Dare not categorise Rob as a horse whisperer. “I don’t call myself anything,” he insists. “A horse whisperer is just a name; just words made popular by a movie. It’s the same as this natural horsemanship stuff; it’s just a saying. There’s nothing natural about horsemanship; if there were we’d be born with bowed legs and our nuts would be under our armpits where they couldn’t get crushed.”
Rob describes Mundoo Island as his playground. The beauty here, he says, is that the horses are left alone, allowed to grow up and learn the herd mentality until someone comes along and breaks them in. They just run wild, and it’s a beautiful sight when they muster them through the swamps.
The island has long been known for its horses, and in the early 1900s attracted polo players and buyers from India including Indian royalty, the Maharaja Sayaiji-Roa, Gaekwar, Baroda.
Rob has broken the horses in for Colin and Sally, who have two children, since first coming here nine years ago when he bought Buttermilk, named after the quarter-horse that starred in movies and was ridden by Dale Evans in 1950s television series The Roy Rogers Show.

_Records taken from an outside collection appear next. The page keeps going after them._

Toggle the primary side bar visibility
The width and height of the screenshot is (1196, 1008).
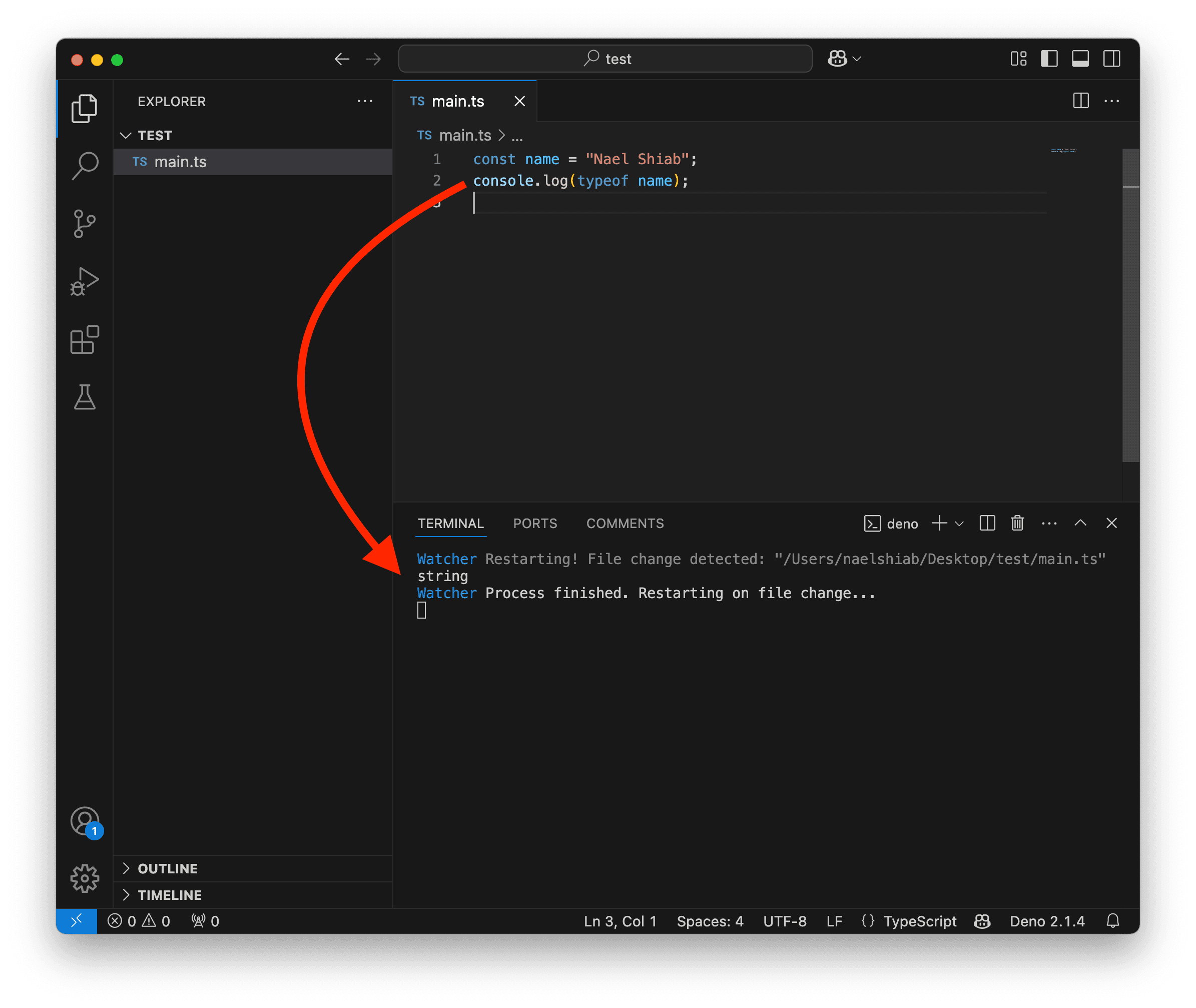(1049, 59)
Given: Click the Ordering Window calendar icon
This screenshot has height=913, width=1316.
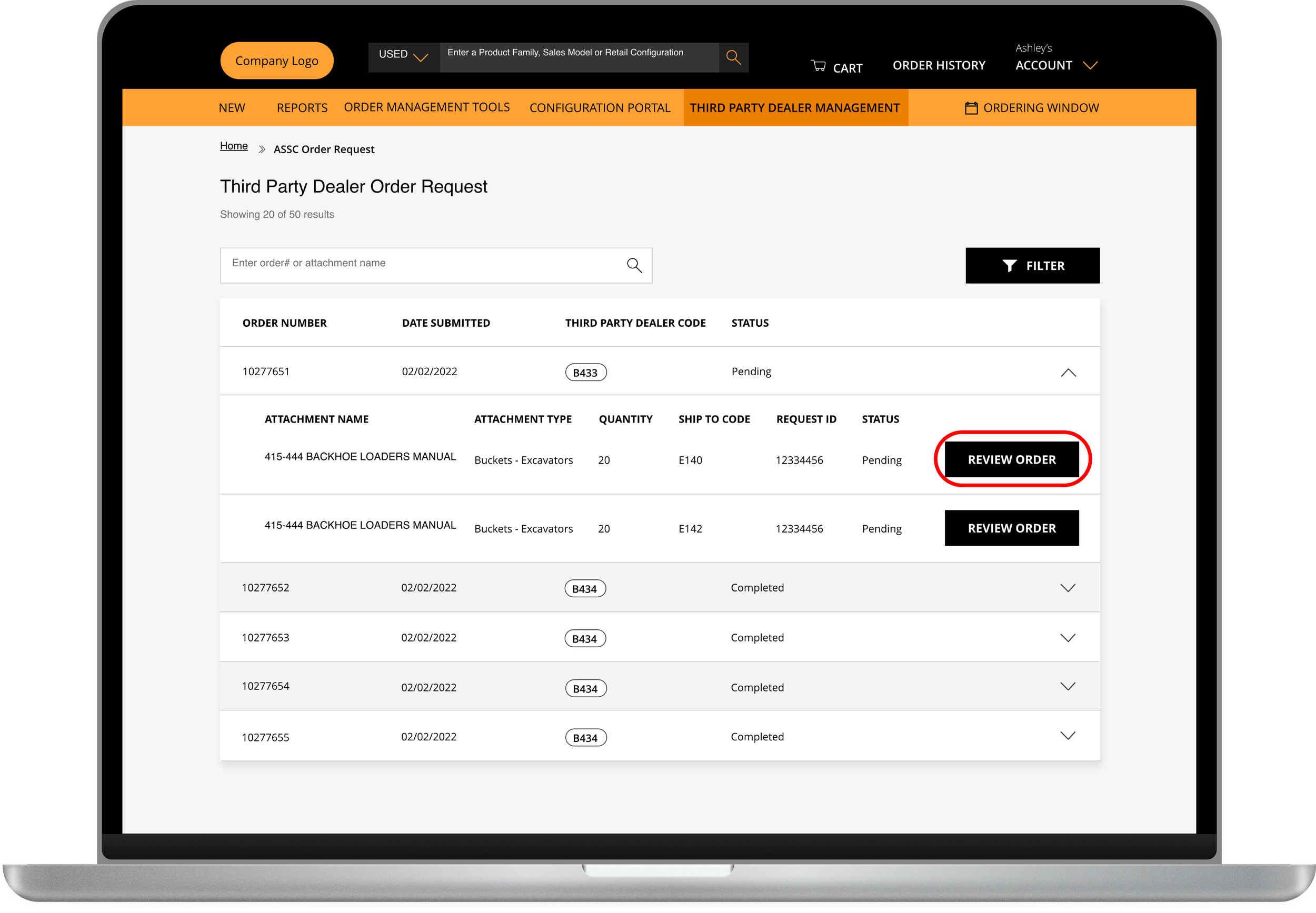Looking at the screenshot, I should click(x=971, y=108).
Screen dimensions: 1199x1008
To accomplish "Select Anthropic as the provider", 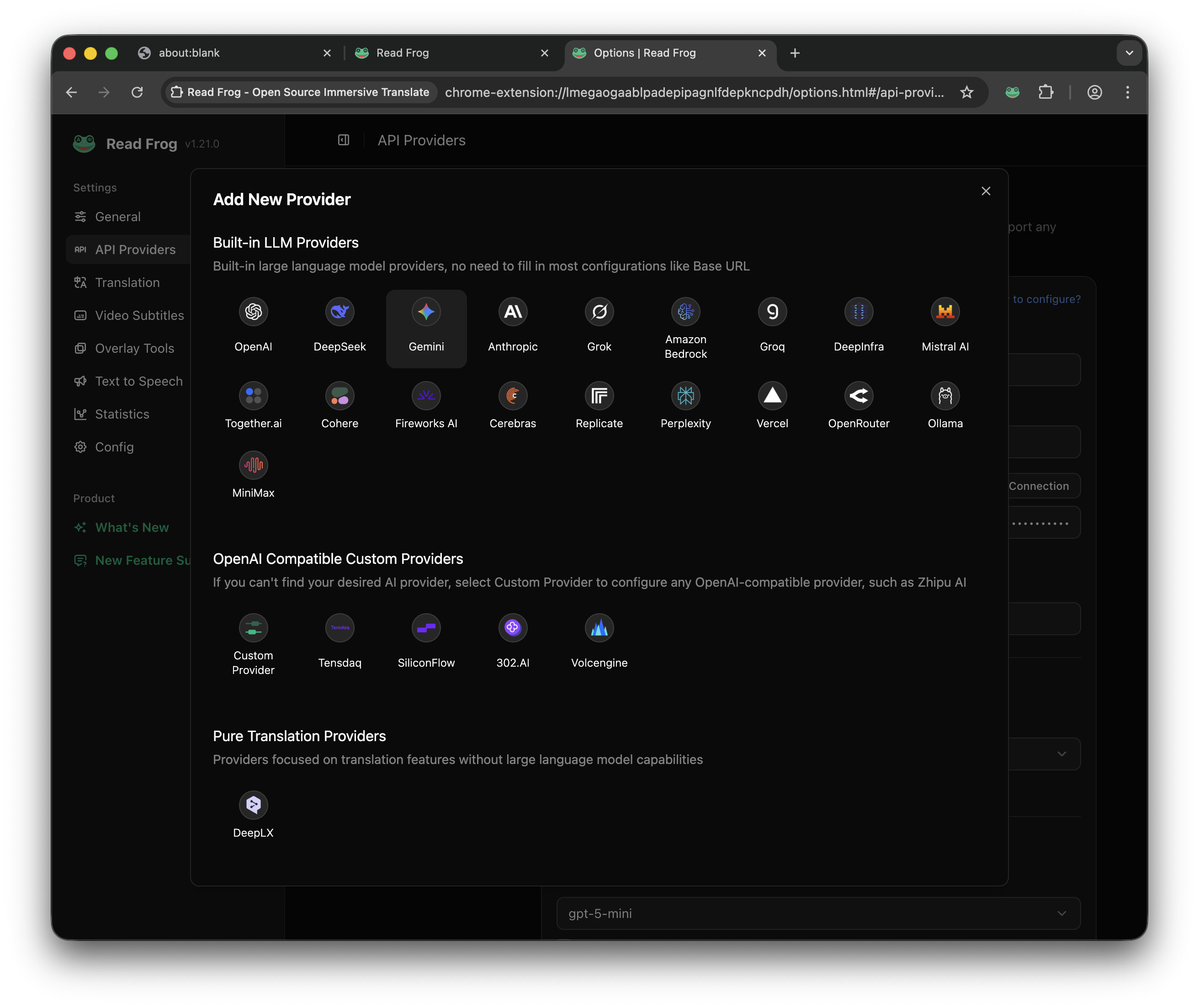I will pos(513,312).
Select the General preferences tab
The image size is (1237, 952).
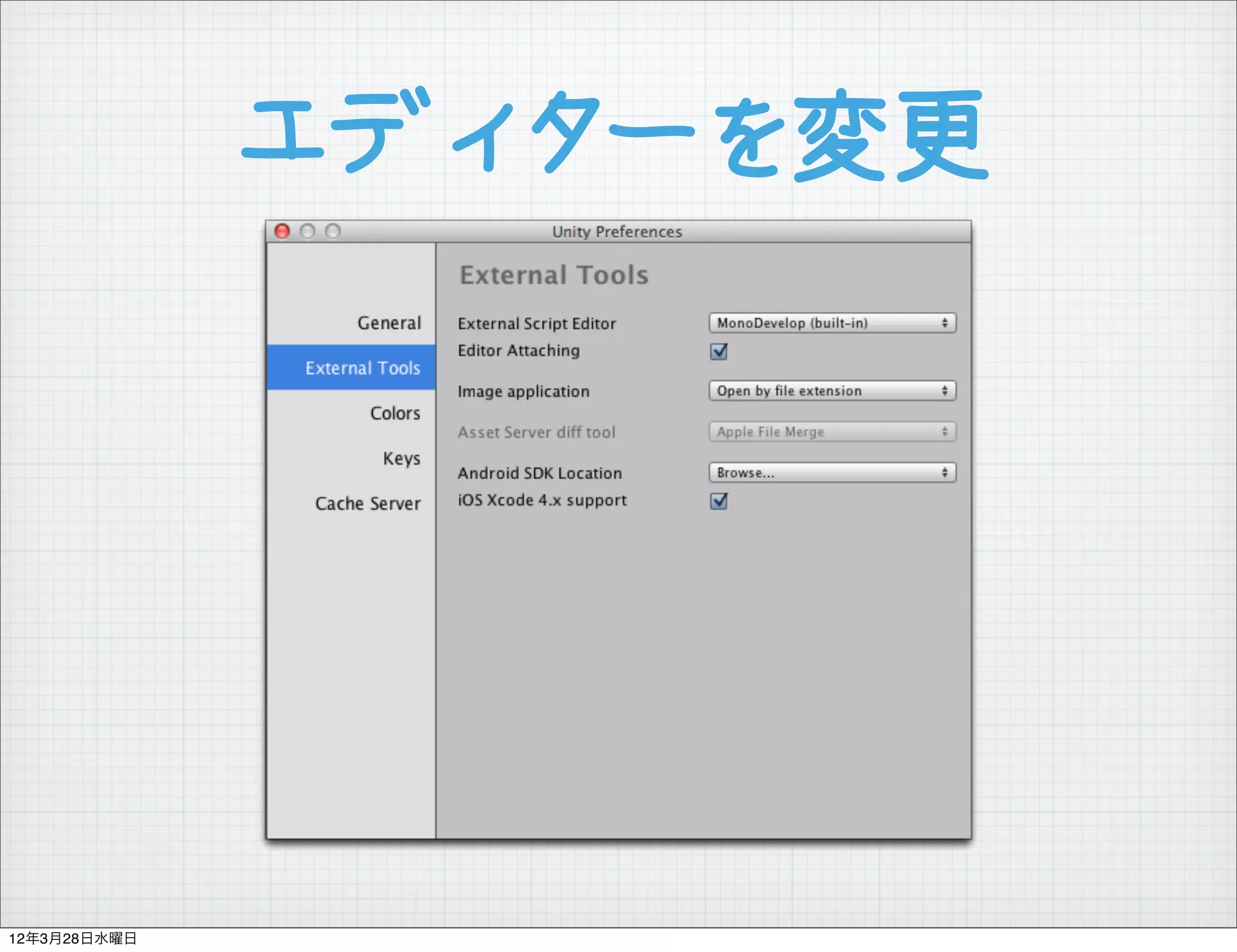pyautogui.click(x=389, y=323)
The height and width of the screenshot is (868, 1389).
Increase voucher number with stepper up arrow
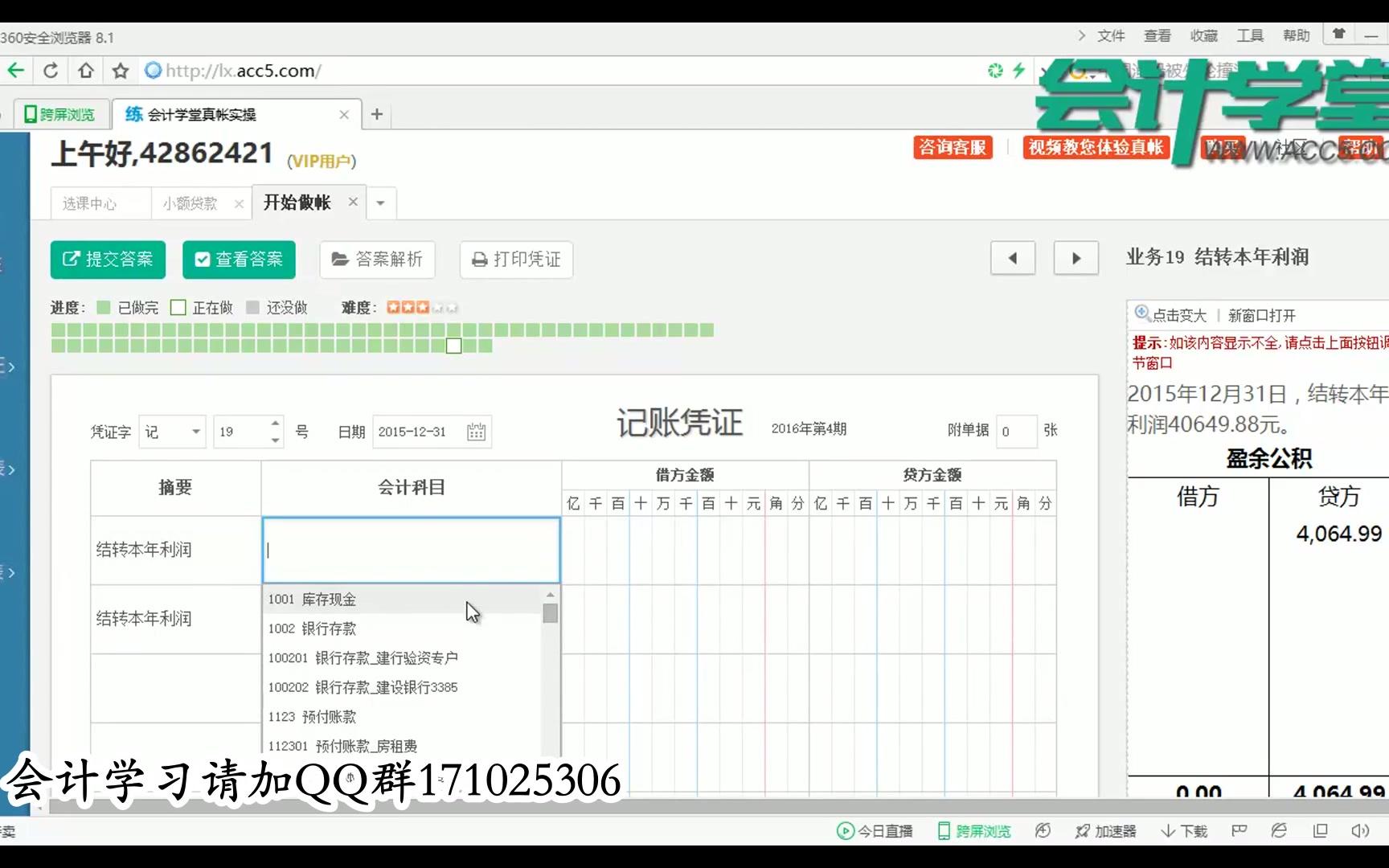273,424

“Buttermilk and I connected from the start; she won’t have a bar of anyone else,” Rob said. “That can be a problem because I have to work my life around what she wants, but that’s women. You can tell a gelding what to do, you can ask a stallion, but you have to discuss it with a mare; it’s much like married life really, and I was no good at that.
“There’s just something about horses; they have this lovely smell about them. I can smell a horse before I can see one. They are a magnificent animal.
“Sure, they have caused me a few broken bones. There was the time in 1972 when this pretty palomino with blue eyes suddenly reared and came down across my leg… I could hear my bones smash. I got up hopping around like an Irish dancer. It wasn’t the horse’s fault; the owner had this horse on drugs to quiet it down and it was so frightened. I don’t like it when people use drugs like that.”
Rob, a father of three, a grandfather of seven and a great-grandfather of seven, has a black belt in judo and a red belt in karate, but it’s never been in him to be a fighter or be aggressive toward animals. Behind his face that has seen a lot of sunsets in the bush there is a plenty of softness, and he still appreciates the fact his parents did their best for him, and he’s proud to say he feels as if he’s done his best too.
He said the circus taught him that the roughest types in life can be the most kind-hearted, and horses have allowed him to see the beauty in life.
“I feel good every morning when I get up and see Buttermilk and another old rodeo bucking horse I got from Mundoo Island named Cowboy out in the paddock,” Rob said.
“Cowboy’s name used to be Adam. I thought to myself, no wonder he kept bucking his original owner off. Fancy calling a horse Adam. Geez, how embarrassing for the poor horse. I could imagine him out in the swamps on Mundoo Island and the other horses asking him, what’s your name? And he says Adam. People can be so cruel.”